*** Opening of WORKING DATA ***
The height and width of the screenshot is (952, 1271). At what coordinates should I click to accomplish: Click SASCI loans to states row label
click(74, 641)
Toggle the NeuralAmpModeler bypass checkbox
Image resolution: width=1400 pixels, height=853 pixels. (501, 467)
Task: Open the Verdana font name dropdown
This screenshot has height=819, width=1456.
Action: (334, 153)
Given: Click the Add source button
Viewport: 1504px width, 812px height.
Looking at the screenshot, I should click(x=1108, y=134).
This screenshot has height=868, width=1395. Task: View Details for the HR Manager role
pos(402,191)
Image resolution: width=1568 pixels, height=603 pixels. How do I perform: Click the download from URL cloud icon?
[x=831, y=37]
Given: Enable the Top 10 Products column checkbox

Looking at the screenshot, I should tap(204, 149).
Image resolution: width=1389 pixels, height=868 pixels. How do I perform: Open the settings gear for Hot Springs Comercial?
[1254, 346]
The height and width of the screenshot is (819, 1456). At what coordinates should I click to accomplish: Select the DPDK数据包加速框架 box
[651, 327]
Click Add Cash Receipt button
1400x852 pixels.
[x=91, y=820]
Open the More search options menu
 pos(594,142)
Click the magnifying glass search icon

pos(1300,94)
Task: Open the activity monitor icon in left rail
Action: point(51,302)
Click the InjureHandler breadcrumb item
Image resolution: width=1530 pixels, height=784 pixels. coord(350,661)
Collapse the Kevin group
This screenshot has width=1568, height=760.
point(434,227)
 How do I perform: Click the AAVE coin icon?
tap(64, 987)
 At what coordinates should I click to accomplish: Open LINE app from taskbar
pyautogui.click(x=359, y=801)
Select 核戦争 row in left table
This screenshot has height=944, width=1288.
*** Close of WORKING DATA ***
-- PROBLEM REQUIREMENTS --
Taking care to miss no line, set down the whole listing above exactly.

-- TASK RESULT --
The height and width of the screenshot is (952, 1271). At what coordinates should I click to accomplish: Click SASCI loans to states row label
click(74, 641)
Toggle the NeuralAmpModeler bypass checkbox
Image resolution: width=1400 pixels, height=853 pixels. (501, 467)
Task: Open the Verdana font name dropdown
This screenshot has height=819, width=1456.
Action: (334, 153)
Given: Click the Add source button
Viewport: 1504px width, 812px height.
Looking at the screenshot, I should click(x=1108, y=134).
This screenshot has height=868, width=1395. Task: View Details for the HR Manager role
pos(402,191)
Image resolution: width=1568 pixels, height=603 pixels. How do I perform: Click the download from URL cloud icon?
[x=831, y=37]
Given: Enable the Top 10 Products column checkbox

Looking at the screenshot, I should tap(204, 149).
Image resolution: width=1389 pixels, height=868 pixels. How do I perform: Open the settings gear for Hot Springs Comercial?
[1254, 346]
The height and width of the screenshot is (819, 1456). At what coordinates should I click to accomplish: Select the DPDK数据包加速框架 box
[651, 327]
Click Add Cash Receipt button
1400x852 pixels.
[x=91, y=820]
Open the More search options menu
 pos(594,142)
Click the magnifying glass search icon

pos(1300,94)
Task: Open the activity monitor icon in left rail
Action: point(51,302)
Click the InjureHandler breadcrumb item
Image resolution: width=1530 pixels, height=784 pixels. coord(350,661)
Collapse the Kevin group
This screenshot has width=1568, height=760.
point(434,227)
 How do I perform: Click the AAVE coin icon?
tap(64, 987)
 At what coordinates should I click to accomplish: Open LINE app from taskbar
pyautogui.click(x=359, y=801)
Select 核戦争 row in left table
This screenshot has height=944, width=1288.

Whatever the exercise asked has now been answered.